Le charme discret de la photographie muséale : le cas du fond
Le choix du fond a une influence considérable sur le rendu d’une photo. Qu’il soit en papier, en velours, en formica, en PVC, couleur « blanc arctique » ou pourpre royal. Dans le cas de la photo muséale, c’est aussi une lucarne intéressante pour observer l’évolution des pratiques, au fil du temps et des opérateurs. La preuve à la fin de l’article.
Éloge de la discrétion
Si le lecteur a l’impression de regarder l’œuvre elle-même lorsqu’il feuillette un catalogue, c’est que le photographe a bien travaillé. Ce métier demande à être sinon invisible, du moins caché derrière ce qui est photographié. Lors de mes années d’étudiant en photographie, je n’associais pas la reproduction des œuvres d’art que je pouvais apercevoir dans le métro, avec la discipline que j’étais en train d’étudier. J’étais en contact direct avec l’œuvre, et l’affiche en présentait une sorte d’empreinte arrivée là par magie. J’évacuais totalement l’étape de l’interprétation qui constitue aujourd’hui l’essence de mon métier actuel.

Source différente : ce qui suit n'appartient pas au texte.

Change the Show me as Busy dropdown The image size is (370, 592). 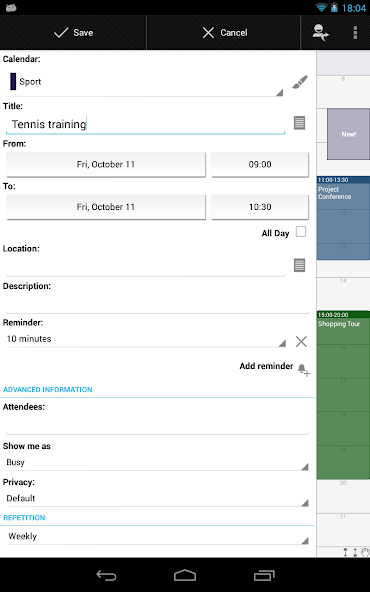point(157,462)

La photo d’une œuvre est comme l’exécution d’une partition
L’analyse du fond (sa luminosité, sa teinte, son dégradé, fond in-situ ou fond en papier…) est l’indicateur le plus évident pour appréhender le style d’un photographe de nature morte. Pour résumer, ce travail consiste à sublimer les œuvres et les pièces du patrimoine qu’on lui confie. Ce genre de mission laisse en principe peu de place à la fantaisie. Sauf qu’il existe en réalité plein de petites brèches qui permettent de deviner l’individu et son approche artisanale, ou même l’époque et ces tendances datées. Tous ces signes qui révèlent des personnalités derrière un exercice pas si standardisé. Comme l’exécution d’une partition musicale, si la photographie muséale requiert avant tout le respect et la compréhension de l’œuvre originale, elle demande aussi à l’opérateur d’apporter son approche propre, afin d’offrir un résultat vivant.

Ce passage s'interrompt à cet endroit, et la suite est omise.